====== TEXT SHOWN
The United States invaded Panama on December 20, 1989, codenamed Operation Just Cause. The U.S. stated the operation was "necessary to safeguard the lives of U.S. citizens in Panama, defend democracy and human rights, combat drug trafficking, and secure the neutrality of the Panama Canal as required by the Torrijos–Carter Treaties". The US reported 23 servicemen killed and 324 wounded, with the number of Panamanian soldiers killed estimated at 450. The estimates for civilians killed in the conflict ranges from 200 to 4,000. The United Nations put the Panamanian civilian death toll at 500, Americas Watch estimated 300, the United States gave a figure of 202 civilians killed and former US attorney general Ramsey Clark estimated 4,000 deaths. It represented the largest United States military operation since the Vietnam War. The number of US civilians (and their dependents), who had worked for the Panama Canal Commission and the US military, and were killed by the Panamanian Defense Forces, has never been fully disclosed.

On December 29, the United Nations General Assembly approved a resolution calling the intervention in Panama a "flagrant violation of international law and of the independence, sovereignty and territorial integrity of the States". A similar resolution was vetoed in the Security Council by the United States, the United Kingdom, and France. Noriega was captured and flown to Miami to be tried. The conflict ended on January 31, 1990.

The urban population, many living below the poverty level, was greatly affected by the 1989 intervention. As pointed out in 1995 by a UN Technical Assistance Mission to Panama, the fighting displaced 20,000 people. The most heavily affected district was the El Chorrillo area of Panama City, where several blocks of apartments were completely destroyed. The economic damage caused by the fighting has been estimated at between 1.5 and 2 billion dollars. Most Panamanians supported the intervention.
============
Reproduce the part of the text on the 1989 U.S. invasion of Panama starting at "The urban population, many" and ending at "supported the intervention.".
====== EXTRACTED RECORDS
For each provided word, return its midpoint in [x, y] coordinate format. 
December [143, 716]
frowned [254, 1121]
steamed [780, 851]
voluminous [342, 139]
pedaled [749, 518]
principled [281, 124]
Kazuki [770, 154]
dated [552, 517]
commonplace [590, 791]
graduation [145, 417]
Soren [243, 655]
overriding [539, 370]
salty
============
TASK RESPONSE:
The urban population, many living below the poverty level, was greatly affected by the 1989 intervention. As pointed out in 1995 by a UN Technical Assistance Mission to Panama, the fighting displaced 20,000 people. The most heavily affected district was the El Chorrillo area of Panama City, where several blocks of apartments were completely destroyed. The economic damage caused by the fighting has been estimated at between 1.5 and 2 billion dollars. Most Panamanians supported the intervention.